Task objective:
Lines from the one containing "Switch to the 5D chart range tab" through the last one in the data below: write them out word for word, and only them.

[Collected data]
--------

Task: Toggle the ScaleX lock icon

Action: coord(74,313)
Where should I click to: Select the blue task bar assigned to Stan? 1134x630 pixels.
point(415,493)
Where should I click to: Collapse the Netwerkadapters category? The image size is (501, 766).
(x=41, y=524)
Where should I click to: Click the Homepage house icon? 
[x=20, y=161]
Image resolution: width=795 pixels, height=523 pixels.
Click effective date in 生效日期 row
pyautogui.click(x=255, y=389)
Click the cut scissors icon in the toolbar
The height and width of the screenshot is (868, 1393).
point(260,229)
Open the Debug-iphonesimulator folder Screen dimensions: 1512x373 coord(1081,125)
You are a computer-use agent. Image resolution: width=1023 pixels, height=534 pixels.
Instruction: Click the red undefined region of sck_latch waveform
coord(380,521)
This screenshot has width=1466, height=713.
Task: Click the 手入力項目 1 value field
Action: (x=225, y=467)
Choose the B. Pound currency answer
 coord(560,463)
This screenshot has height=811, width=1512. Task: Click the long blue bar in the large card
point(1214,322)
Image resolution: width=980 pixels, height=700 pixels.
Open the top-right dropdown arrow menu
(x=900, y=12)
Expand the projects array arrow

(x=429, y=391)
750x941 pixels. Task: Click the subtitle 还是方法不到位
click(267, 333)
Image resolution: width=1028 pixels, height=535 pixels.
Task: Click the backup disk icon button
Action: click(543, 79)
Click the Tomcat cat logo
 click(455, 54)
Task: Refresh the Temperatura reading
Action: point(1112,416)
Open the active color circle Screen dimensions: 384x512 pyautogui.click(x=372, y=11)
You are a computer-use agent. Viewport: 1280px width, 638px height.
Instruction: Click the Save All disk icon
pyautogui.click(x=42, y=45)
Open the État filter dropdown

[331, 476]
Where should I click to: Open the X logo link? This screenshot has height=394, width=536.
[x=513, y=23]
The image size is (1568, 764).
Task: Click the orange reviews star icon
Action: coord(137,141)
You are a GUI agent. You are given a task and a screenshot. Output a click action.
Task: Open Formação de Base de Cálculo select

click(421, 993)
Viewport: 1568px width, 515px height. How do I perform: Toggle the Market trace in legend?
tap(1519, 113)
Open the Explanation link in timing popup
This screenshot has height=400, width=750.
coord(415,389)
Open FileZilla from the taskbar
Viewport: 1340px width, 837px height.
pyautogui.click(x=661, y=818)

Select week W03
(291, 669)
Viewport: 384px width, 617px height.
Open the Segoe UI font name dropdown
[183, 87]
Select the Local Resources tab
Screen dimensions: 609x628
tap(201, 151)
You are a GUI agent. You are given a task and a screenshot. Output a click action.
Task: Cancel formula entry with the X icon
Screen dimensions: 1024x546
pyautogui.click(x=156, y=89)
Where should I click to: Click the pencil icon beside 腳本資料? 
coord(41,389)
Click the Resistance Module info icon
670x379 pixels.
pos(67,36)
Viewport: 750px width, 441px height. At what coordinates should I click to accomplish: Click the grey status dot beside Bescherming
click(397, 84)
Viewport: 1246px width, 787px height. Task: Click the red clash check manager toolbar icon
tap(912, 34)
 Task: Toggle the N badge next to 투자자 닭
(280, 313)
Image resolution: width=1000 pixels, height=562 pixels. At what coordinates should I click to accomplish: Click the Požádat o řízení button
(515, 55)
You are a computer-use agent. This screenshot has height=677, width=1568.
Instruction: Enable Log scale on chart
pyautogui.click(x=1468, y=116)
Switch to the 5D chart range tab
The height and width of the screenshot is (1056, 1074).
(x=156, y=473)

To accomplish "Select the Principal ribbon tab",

--------

Exercise output:
Switch to the 5D chart range tab
The height and width of the screenshot is (1056, 1074).
(x=156, y=473)

To accomplish "Select the Principal ribbon tab",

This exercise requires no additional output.